_EXTRACT:_
Chronic illness requires constant vigilance, so I invited Jesus to speak truth to me.

Balance is required to live the type of examined, tested, Spirit-pleasing, and people-serving lifestyle required of believers, especially when living with less energy. With the Holy Spirit’s help, I realized that toward the end of the year my fatigue drew my focus inward. I relied on myself, not on Jesus. I focused on how awful I felt, rather than on the nearness of Christ.

It’s time to reapply the medicine that has worked in the past:

  1. I desire to pause every day simply to tell Jesus that I love Him. This kindles first love anew and reminds me to rely on Him and not on my own strength.
  2. I need to spend time each day caring for my body. I’ve been neglecting selfcare.
  3. I must determine why it’s now taking three times as long to rebound after times of exertion. Something isn’t right. I have secured an appointment with an autoimmune diagnostic specialist two hours away. We need to treat this disorder, not just swipe at the symptoms. I will pursue every means possible to obtain a diagnosis this year.
  4. My desperate need for God’s Word keeps my daily quiet time a necessity. Pursuit of God is always on the list, but so is resting in the Lord.

My son-in-law shared an article with me as we discussed the continual fact of our fallen natures, especially when difficulties pile up.

_RECORD EXCERPTS:_
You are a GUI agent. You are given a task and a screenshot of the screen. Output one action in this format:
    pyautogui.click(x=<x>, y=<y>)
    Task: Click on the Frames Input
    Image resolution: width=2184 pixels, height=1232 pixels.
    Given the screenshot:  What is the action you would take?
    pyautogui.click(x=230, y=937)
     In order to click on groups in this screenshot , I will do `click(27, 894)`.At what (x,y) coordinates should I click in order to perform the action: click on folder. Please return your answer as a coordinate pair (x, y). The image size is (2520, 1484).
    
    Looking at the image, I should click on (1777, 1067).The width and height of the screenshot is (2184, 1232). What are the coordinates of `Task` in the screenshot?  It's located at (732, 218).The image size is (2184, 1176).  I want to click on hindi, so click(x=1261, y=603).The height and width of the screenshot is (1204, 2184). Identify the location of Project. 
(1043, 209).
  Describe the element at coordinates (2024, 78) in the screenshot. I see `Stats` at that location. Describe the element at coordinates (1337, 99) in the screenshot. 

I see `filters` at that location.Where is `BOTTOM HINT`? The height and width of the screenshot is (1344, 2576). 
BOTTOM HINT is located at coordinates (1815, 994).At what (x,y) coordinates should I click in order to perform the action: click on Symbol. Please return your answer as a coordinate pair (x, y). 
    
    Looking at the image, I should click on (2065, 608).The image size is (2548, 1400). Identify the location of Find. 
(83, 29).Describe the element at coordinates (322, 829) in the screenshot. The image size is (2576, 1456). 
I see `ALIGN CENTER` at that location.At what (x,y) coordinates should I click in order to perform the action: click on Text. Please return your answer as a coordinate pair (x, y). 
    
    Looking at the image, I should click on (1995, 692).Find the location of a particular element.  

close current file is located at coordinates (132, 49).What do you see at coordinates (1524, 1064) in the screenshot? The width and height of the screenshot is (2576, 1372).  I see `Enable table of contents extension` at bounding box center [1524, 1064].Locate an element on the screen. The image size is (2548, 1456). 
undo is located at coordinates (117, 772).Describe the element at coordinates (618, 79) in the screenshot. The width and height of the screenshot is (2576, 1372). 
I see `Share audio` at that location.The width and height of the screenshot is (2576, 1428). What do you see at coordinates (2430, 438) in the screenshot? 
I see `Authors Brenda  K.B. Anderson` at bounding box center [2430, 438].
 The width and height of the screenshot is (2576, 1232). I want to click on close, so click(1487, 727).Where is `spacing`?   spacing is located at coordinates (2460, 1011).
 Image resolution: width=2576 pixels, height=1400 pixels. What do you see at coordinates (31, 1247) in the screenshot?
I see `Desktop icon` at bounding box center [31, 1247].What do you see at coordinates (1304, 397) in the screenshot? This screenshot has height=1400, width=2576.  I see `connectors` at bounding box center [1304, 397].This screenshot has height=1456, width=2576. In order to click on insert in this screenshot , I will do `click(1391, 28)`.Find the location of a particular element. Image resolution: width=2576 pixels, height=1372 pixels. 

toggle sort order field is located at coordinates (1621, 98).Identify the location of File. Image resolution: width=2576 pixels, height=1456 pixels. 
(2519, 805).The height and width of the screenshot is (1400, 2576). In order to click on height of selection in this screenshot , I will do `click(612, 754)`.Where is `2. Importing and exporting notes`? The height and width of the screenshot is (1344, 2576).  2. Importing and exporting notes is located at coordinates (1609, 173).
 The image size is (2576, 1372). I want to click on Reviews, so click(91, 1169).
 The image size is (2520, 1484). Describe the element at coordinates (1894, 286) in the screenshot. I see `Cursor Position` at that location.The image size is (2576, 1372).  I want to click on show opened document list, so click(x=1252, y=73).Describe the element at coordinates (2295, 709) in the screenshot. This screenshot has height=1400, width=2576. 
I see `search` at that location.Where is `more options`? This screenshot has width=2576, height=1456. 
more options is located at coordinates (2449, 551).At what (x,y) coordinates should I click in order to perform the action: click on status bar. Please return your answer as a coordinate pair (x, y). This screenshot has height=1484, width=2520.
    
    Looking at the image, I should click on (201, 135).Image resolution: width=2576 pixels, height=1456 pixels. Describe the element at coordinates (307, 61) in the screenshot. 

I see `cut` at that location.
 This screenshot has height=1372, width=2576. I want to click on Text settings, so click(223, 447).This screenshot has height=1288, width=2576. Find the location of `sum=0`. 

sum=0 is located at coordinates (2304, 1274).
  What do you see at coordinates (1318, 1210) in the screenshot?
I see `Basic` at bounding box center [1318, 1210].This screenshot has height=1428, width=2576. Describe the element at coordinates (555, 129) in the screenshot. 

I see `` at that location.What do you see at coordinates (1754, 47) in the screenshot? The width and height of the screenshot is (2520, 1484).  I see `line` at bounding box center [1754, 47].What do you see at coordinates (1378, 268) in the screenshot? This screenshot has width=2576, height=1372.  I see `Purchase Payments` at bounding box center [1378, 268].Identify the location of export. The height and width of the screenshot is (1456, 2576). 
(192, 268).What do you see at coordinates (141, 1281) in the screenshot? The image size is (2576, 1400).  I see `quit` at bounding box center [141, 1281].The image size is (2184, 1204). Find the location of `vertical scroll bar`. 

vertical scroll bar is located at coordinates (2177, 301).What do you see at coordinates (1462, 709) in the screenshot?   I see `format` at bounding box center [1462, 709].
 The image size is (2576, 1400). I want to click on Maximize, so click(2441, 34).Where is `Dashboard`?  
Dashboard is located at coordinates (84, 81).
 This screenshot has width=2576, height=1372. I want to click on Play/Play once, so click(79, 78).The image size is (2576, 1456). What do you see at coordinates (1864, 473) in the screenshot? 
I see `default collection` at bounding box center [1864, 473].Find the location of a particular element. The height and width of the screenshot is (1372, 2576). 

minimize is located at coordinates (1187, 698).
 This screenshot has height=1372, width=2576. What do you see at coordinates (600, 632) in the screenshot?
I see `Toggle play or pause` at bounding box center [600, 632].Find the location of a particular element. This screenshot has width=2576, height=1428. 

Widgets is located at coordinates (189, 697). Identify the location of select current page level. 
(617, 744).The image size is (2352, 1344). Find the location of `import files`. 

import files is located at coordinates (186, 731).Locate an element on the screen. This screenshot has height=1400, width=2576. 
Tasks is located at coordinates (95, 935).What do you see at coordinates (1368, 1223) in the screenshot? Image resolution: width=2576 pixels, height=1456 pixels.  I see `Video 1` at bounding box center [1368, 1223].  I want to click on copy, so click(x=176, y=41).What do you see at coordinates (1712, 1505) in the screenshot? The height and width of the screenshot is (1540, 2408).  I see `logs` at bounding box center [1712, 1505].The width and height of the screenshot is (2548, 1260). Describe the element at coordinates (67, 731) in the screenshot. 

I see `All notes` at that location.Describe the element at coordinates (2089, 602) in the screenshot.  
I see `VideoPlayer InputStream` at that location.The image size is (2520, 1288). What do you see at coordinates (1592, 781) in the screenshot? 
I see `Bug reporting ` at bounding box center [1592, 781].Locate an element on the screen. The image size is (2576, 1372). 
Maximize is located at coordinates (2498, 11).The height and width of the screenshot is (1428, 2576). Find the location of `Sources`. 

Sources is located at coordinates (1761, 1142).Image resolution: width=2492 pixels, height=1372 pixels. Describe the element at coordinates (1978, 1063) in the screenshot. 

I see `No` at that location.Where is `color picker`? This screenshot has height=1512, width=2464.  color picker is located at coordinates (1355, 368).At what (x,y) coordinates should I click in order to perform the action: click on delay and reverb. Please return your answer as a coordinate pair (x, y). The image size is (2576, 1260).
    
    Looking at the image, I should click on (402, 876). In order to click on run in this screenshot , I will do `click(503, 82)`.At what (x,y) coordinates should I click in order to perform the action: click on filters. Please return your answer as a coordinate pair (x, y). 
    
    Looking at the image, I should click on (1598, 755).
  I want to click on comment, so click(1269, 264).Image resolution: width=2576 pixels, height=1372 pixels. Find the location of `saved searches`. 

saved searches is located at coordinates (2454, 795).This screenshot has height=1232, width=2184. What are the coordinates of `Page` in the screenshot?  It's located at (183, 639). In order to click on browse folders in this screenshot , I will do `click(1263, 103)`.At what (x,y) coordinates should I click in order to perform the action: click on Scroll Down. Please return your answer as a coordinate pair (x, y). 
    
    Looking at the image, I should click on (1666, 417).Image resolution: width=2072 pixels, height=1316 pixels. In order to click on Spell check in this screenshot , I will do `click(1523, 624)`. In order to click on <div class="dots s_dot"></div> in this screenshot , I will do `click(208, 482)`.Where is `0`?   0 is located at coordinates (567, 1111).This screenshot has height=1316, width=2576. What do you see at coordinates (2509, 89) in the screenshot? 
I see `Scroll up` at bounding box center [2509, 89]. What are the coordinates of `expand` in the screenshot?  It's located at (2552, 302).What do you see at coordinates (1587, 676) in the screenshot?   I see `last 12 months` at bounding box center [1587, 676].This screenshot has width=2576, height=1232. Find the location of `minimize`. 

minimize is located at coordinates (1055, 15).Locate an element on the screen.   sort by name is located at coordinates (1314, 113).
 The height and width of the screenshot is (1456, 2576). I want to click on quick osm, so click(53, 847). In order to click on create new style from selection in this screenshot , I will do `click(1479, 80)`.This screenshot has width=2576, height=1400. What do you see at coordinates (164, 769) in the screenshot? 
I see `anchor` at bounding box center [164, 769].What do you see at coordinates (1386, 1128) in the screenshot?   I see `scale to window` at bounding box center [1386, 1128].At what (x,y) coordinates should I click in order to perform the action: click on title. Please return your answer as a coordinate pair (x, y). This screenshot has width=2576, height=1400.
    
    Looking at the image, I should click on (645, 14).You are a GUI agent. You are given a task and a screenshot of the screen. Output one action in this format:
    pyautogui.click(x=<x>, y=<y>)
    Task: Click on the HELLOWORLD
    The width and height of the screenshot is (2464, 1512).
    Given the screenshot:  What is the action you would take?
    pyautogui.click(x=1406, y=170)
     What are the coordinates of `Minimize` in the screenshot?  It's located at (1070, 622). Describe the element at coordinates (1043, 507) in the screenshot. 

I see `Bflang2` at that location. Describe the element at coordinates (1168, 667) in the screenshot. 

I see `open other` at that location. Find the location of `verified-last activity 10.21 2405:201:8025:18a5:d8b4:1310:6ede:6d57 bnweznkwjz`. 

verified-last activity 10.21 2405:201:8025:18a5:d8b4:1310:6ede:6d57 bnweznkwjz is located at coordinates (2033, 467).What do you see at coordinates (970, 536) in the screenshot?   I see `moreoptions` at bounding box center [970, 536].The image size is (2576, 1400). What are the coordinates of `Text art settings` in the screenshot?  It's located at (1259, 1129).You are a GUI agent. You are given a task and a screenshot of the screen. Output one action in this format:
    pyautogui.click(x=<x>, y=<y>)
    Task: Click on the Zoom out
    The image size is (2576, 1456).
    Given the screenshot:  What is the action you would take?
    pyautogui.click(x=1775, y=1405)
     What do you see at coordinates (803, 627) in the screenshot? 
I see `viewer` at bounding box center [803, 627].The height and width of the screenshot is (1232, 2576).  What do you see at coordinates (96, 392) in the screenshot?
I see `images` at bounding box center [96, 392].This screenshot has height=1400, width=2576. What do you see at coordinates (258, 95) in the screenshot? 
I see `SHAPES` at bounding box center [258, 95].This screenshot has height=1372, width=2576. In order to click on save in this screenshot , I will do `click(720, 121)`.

_EXERCISE:_
In the passage on chronic illness, how far away is the autoimmune diagnostic specialist the writer has an appointment with?

_TASK RESPONSE:_
Two hours away.